Some thoughts that occurred to me while watching Piano Masters salute Piano Legends:

The sentence "The bass is too low" is ambiguous between (at least) a sentence referring to decibels and a sentence referring to hertz.

If/when I have children, I want to save the ticket stubs to everything I ever take them to which provides ticket stubs. This is because I wish I had ticket stubs from everything I'd ever been to, and while I could start now, it seems likes it's too late. But if I start for the kids, they'll have a head start and will hopefully get in the habit.

I find the lilting phrase (whether or not it actually lilts isn't strictly relevant) "Mares eat oats, and does eat oats, and little lambs eat ivy, a kid'll eat ivy too, wouldn't you?" terrifying. Things that remind me of the phrase are slightly less terrifying. I have a good explanation why, but it would require such a *SPOILER WARNING* that I don't want to go into it. Many of you probably know anyway.

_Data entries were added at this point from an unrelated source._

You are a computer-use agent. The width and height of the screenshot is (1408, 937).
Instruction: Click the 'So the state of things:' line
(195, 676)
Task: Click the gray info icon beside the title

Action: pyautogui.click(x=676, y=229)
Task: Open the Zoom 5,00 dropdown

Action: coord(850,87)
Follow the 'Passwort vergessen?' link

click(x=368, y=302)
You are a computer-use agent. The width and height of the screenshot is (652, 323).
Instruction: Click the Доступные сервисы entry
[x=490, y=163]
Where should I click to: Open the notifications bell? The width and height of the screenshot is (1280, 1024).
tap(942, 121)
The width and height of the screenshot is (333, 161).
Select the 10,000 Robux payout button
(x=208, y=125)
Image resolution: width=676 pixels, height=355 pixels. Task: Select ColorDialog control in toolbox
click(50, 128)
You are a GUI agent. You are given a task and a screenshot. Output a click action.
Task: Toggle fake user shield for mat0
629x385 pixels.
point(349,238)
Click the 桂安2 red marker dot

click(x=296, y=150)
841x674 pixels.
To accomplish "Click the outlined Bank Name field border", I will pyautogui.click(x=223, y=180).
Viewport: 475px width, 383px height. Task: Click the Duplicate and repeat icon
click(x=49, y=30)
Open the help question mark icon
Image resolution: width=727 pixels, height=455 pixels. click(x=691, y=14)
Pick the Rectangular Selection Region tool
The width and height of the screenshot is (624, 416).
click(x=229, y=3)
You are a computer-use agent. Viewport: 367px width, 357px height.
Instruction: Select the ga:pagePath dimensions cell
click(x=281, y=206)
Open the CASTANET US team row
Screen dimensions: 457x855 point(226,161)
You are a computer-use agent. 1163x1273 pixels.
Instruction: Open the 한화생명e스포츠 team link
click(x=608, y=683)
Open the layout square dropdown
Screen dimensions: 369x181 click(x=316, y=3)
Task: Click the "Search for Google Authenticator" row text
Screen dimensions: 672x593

It was a real mistake to grant that oppositeness is linear (in the sense that it can be represented on a number line, not referring to the rate at which it grows), when it's clearly multi-dimensional. Consider some X such that X has many qualities, including extreme loudness. Linearly, we can only vary one quality, for instance, loudness. But if we take Y such that Y is exactly like X except that Y is silent, it is clearly not X's opposite.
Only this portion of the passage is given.